Démocratie industrielle, un idéal européen ? Discours et pratiques sur la démocratisation du travail après 1945.
Workplace democracy, a European ideal? Discourses and practices about the democratization of work after 1945.
Responsable IDHE.S Evry : Frank Georgi.
Post-doctorante : Aurélie Andry.
For the longest part of the 20th century, industrial democracy has been a vibrant movement that encompassed a broad spectrum of meanings, from internal union democracy over collective bargainind to co-determination at shop-floor, enterprise, industry and national economic level. Since the beginning trade-unions have played a major role in the theoretical promotion and in the concrete management of workplace democracy in most European countries. Today, however, things look different.
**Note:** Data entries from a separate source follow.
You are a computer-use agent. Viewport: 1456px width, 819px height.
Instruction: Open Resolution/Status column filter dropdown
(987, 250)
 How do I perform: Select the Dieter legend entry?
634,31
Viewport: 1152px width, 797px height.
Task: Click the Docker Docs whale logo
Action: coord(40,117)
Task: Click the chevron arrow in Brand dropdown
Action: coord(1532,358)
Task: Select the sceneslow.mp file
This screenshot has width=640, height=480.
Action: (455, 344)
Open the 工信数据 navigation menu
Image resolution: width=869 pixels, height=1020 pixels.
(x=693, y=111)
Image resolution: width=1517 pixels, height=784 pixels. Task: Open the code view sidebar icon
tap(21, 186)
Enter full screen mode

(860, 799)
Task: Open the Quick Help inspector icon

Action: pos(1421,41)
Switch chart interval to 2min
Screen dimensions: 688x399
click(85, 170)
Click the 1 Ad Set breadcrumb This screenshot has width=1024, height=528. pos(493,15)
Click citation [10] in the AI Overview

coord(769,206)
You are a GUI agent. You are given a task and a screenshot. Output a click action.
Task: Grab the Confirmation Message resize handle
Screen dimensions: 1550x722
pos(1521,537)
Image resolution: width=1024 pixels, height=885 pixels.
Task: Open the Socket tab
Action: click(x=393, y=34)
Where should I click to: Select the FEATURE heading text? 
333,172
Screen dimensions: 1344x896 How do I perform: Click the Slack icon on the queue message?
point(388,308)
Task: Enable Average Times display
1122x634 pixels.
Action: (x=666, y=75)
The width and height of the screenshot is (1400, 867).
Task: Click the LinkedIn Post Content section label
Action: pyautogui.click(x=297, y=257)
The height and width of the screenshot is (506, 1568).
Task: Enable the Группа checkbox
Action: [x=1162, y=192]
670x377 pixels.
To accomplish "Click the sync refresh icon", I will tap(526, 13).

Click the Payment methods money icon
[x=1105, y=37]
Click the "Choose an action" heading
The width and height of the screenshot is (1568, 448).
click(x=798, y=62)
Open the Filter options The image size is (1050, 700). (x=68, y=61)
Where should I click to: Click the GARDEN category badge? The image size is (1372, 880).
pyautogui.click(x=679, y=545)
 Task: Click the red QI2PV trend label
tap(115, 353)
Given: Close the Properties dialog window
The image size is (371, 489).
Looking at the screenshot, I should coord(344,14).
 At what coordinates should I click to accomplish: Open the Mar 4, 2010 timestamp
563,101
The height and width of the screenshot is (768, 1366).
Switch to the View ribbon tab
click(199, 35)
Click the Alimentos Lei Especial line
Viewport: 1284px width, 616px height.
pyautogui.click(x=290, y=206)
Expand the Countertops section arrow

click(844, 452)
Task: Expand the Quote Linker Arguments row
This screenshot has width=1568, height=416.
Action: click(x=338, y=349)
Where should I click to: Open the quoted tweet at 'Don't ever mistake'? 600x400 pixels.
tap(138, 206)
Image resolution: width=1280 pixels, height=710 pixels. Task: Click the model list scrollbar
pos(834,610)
While there are instances of democracy in the business landscape, hierarchical forms of organization remain dominant and organizational democracy commands only scant attention in the media and in public life. The decline of workplace democracy is partially tied to that of trade-unionism, and certainly related to the transformations of the economic system of production. But it is also related to the decades-long domination of a liberal (as against social) conception of political democracy which reclaimed a rigid separation between the political and the economic spheres.
In the last years there are, however, signs that the ideal of WD is getting new traction. in the academia, we observe a wide array of new publications appearing in many different disciplines such as political theory, social and political science, history, legal theory, economy, management, and work psychology. At the political level, a new EU Directive "on establishing the principle of democracy at work, in capital, and in every field of economic life" has just been drafted, and the European Trade Union Institute is actively promoting the idea among its national partners.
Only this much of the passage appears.